→ The data
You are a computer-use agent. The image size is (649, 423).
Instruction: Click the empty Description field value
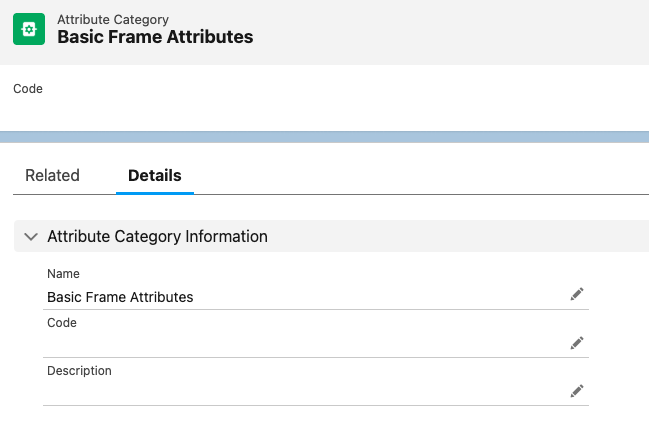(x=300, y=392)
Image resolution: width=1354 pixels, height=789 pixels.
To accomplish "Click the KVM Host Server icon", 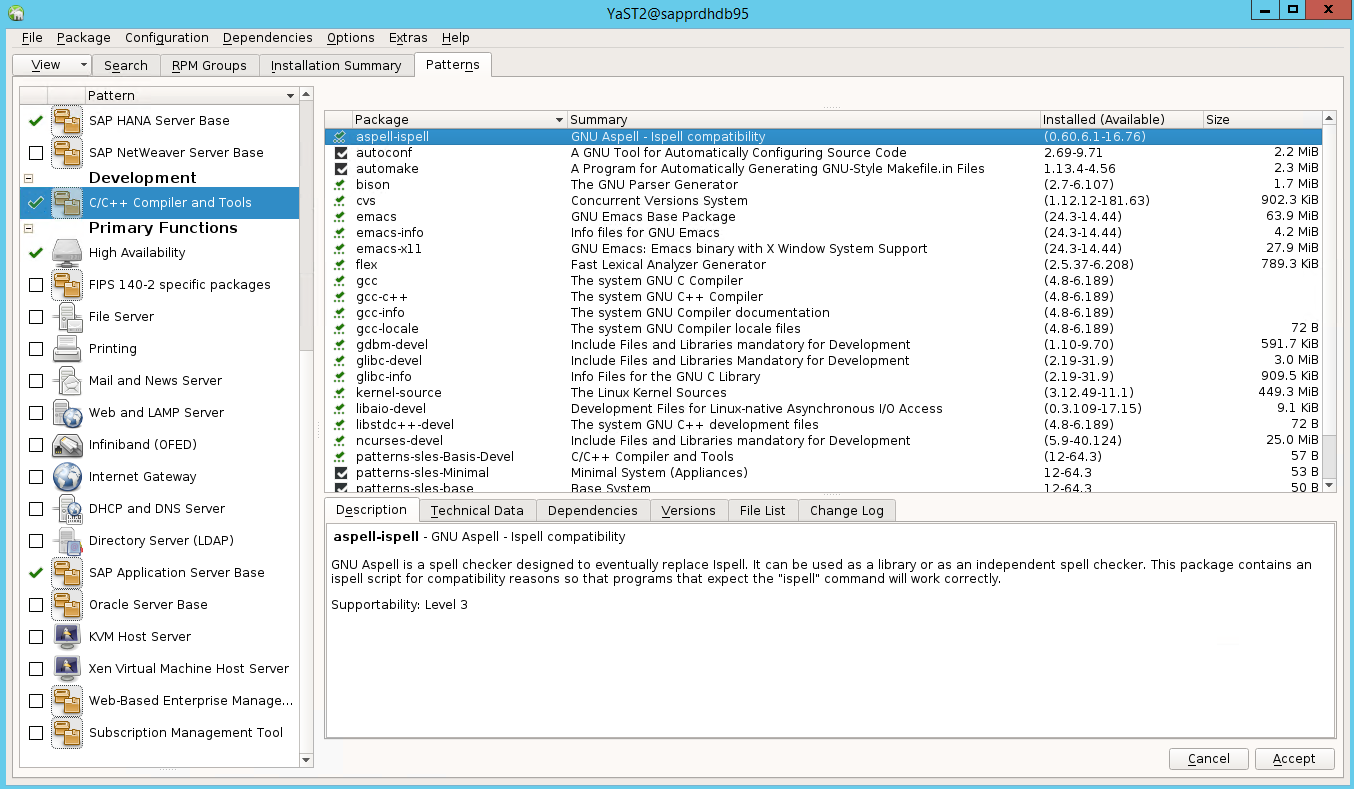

→ Try it
If the records include pictures, omit them and transcribe everything else exactly.

→ Your solution
You are a computer-use agent. The image size is (649, 423).
Instruction: Click the empty Description field value
(x=300, y=392)
Image resolution: width=1354 pixels, height=789 pixels.
To accomplish "Click the KVM Host Server icon", 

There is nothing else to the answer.